Melanoma drug breakthrough
HITTING melanoma with a double whammy of drugs can help control the disease and increase patient survival.
New Australian research presented at an international conference revealed that combining two cutting-edge therapies could open up a new way of treating the most deadly form of skin cancer.
The findings represent a major advance for treatment of a disease that kills more than 1200 Australians a year.
In a human trial, the researchers combined two immunotherapy drugs, a new class of treatment that boosts the body’s immune system to fight the cancer. They found that using both Yervoy and a PD-1 antibody called Opdivo led to improved tumour shrinkage in patients.
Almost 60 per cent had a response to the two drugs and 11.5 per cent had a complete disappearance of their melanoma metastases.
A second trial combined two targeted therapies, dabrafenib and trametinib, and found it could reduce the risk of death by 30 per cent, compared with using the first drug on its own.

━━━━

* [STUDY QUESTIONS]:
1 > In the melanoma article, what does the first trial's class of drugs do that helps it fight the disease? Answer in one to three sentences.
2 > Rewrite the melanoma article between "Melanoma drug breakthrough" and "Australians a year.", inclusive, with "cutting-edge" replaced by "novel".
None of the data is needed for the work on this text.

* [GIVEN MATERIAL]:
━━━━

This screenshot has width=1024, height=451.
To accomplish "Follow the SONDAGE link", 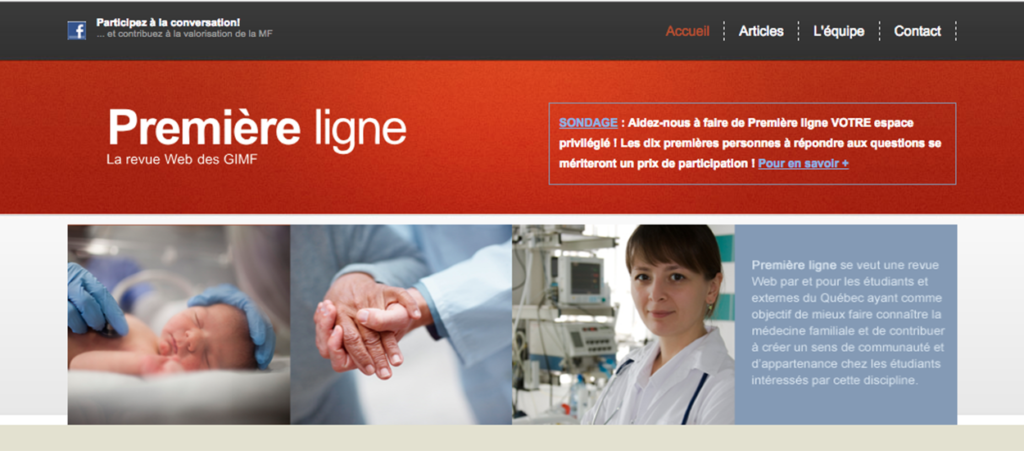I will tap(588, 123).
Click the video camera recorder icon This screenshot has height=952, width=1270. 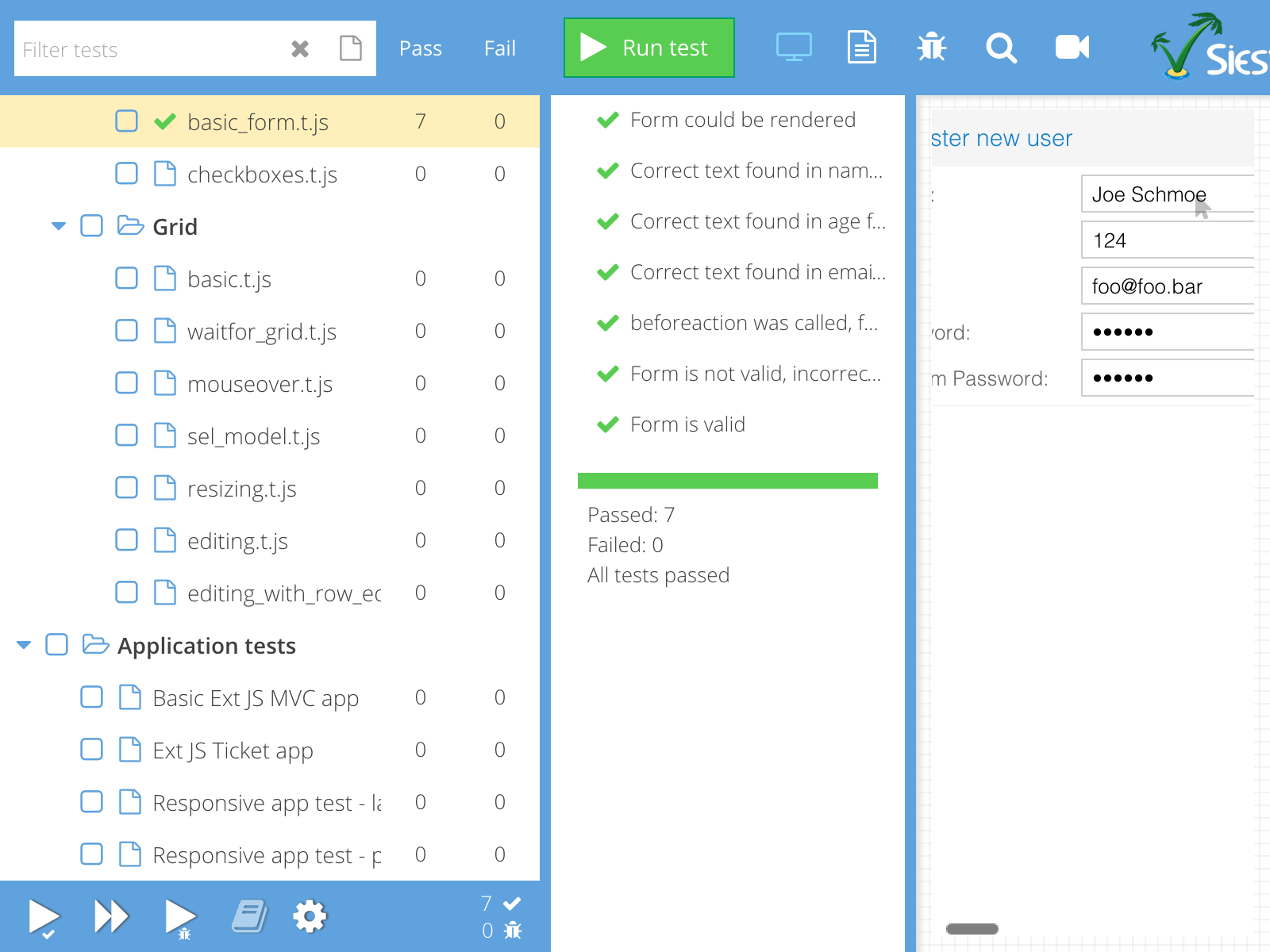click(1072, 48)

━━━━

* [SOLVED PROBLEMS]:
1 > Yervoy and Opdivo are immunotherapy drugs, a new class of treatment that boosts the body's immune system to fight the cancer. Used together in a human trial, they led to improved tumour shrinkage in patients.

2 >
Melanoma drug breakthrough
HITTING melanoma with a double whammy of drugs can help control the disease and increase patient survival.
New Australian research presented at an international conference revealed that combining two novel therapies could open up a new way of treating the most deadly form of skin cancer.
The findings represent a major advance for treatment of a disease that kills more than 1200 Australians a year.